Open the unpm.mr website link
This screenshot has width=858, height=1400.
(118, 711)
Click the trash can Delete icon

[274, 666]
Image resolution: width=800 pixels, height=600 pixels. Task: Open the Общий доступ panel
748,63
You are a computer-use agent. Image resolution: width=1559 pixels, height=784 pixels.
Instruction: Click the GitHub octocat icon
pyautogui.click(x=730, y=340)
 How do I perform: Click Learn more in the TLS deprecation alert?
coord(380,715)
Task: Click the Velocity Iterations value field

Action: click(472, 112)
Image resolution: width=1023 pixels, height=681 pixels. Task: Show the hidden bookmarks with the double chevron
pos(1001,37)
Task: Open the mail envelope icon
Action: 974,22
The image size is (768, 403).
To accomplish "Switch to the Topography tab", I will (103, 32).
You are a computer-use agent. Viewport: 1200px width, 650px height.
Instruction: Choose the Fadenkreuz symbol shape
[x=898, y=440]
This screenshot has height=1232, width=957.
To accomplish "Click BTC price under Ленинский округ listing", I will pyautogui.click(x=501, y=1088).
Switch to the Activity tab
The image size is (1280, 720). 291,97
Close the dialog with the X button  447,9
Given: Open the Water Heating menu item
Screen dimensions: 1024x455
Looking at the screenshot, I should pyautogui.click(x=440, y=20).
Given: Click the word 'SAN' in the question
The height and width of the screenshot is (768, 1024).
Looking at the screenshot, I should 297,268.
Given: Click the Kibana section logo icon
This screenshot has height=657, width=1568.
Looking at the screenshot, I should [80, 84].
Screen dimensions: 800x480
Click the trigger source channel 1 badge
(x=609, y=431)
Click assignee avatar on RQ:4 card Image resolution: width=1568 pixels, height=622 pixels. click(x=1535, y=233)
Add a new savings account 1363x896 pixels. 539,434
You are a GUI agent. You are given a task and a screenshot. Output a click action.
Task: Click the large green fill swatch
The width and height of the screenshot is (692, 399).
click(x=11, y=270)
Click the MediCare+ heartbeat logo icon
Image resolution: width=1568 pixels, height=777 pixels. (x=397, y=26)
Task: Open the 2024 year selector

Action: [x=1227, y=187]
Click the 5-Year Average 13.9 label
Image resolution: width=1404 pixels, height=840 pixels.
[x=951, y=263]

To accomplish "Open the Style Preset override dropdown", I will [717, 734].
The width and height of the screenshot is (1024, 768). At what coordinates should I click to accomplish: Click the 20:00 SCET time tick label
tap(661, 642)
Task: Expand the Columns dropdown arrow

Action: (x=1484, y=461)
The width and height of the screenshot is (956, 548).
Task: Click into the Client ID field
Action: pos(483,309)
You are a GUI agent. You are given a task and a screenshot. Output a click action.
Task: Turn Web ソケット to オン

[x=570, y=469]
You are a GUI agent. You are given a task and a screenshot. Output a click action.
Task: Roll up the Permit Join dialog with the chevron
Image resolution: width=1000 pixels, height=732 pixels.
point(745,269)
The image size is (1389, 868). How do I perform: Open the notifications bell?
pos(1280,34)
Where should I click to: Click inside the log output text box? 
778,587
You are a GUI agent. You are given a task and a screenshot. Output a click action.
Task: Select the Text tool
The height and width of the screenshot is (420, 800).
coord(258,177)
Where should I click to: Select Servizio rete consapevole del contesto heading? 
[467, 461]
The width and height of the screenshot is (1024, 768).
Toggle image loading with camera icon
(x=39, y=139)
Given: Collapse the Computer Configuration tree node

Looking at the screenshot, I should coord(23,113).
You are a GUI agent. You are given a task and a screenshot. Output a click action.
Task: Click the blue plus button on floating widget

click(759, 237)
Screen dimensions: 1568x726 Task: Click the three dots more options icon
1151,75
************
▸ Exercise prompt:
Set down each line exactly as it appears in the data.

▸ Output of the exercise:
Open the unpm.mr website link
This screenshot has width=858, height=1400.
(118, 711)
Click the trash can Delete icon

[274, 666]
Image resolution: width=800 pixels, height=600 pixels. Task: Open the Общий доступ panel
748,63
You are a computer-use agent. Image resolution: width=1559 pixels, height=784 pixels.
Instruction: Click the GitHub octocat icon
pyautogui.click(x=730, y=340)
 How do I perform: Click Learn more in the TLS deprecation alert?
coord(380,715)
Task: Click the Velocity Iterations value field

Action: click(472, 112)
Image resolution: width=1023 pixels, height=681 pixels. Task: Show the hidden bookmarks with the double chevron
pos(1001,37)
Task: Open the mail envelope icon
Action: 974,22
The image size is (768, 403).
To accomplish "Switch to the Topography tab", I will (103, 32).
You are a computer-use agent. Viewport: 1200px width, 650px height.
Instruction: Choose the Fadenkreuz symbol shape
[x=898, y=440]
This screenshot has height=1232, width=957.
To accomplish "Click BTC price under Ленинский округ listing", I will pyautogui.click(x=501, y=1088).
Switch to the Activity tab
The image size is (1280, 720). 291,97
Close the dialog with the X button  447,9
Given: Open the Water Heating menu item
Screen dimensions: 1024x455
Looking at the screenshot, I should pyautogui.click(x=440, y=20).
Given: Click the word 'SAN' in the question
The height and width of the screenshot is (768, 1024).
Looking at the screenshot, I should 297,268.
Given: Click the Kibana section logo icon
This screenshot has height=657, width=1568.
Looking at the screenshot, I should [80, 84].
Screen dimensions: 800x480
Click the trigger source channel 1 badge
(x=609, y=431)
Click assignee avatar on RQ:4 card Image resolution: width=1568 pixels, height=622 pixels. click(x=1535, y=233)
Add a new savings account 1363x896 pixels. 539,434
You are a GUI agent. You are given a task and a screenshot. Output a click action.
Task: Click the large green fill swatch
The width and height of the screenshot is (692, 399).
click(x=11, y=270)
Click the MediCare+ heartbeat logo icon
Image resolution: width=1568 pixels, height=777 pixels. (x=397, y=26)
Task: Open the 2024 year selector

Action: [x=1227, y=187]
Click the 5-Year Average 13.9 label
Image resolution: width=1404 pixels, height=840 pixels.
[x=951, y=263]

To accomplish "Open the Style Preset override dropdown", I will [717, 734].
The width and height of the screenshot is (1024, 768). At what coordinates should I click to accomplish: Click the 20:00 SCET time tick label
tap(661, 642)
Task: Expand the Columns dropdown arrow

Action: (x=1484, y=461)
The width and height of the screenshot is (956, 548).
Task: Click into the Client ID field
Action: pos(483,309)
You are a GUI agent. You are given a task and a screenshot. Output a click action.
Task: Turn Web ソケット to オン

[x=570, y=469]
You are a GUI agent. You are given a task and a screenshot. Output a click action.
Task: Roll up the Permit Join dialog with the chevron
Image resolution: width=1000 pixels, height=732 pixels.
point(745,269)
The image size is (1389, 868). How do I perform: Open the notifications bell?
pos(1280,34)
Where should I click to: Click inside the log output text box? 
778,587
You are a GUI agent. You are given a task and a screenshot. Output a click action.
Task: Select the Text tool
The height and width of the screenshot is (420, 800).
coord(258,177)
Where should I click to: Select Servizio rete consapevole del contesto heading? 
[467, 461]
The width and height of the screenshot is (1024, 768).
Toggle image loading with camera icon
(x=39, y=139)
Given: Collapse the Computer Configuration tree node

Looking at the screenshot, I should coord(23,113).
You are a GUI agent. You are given a task and a screenshot. Output a click action.
Task: Click the blue plus button on floating widget

click(759, 237)
Screen dimensions: 1568x726 Task: Click the three dots more options icon
1151,75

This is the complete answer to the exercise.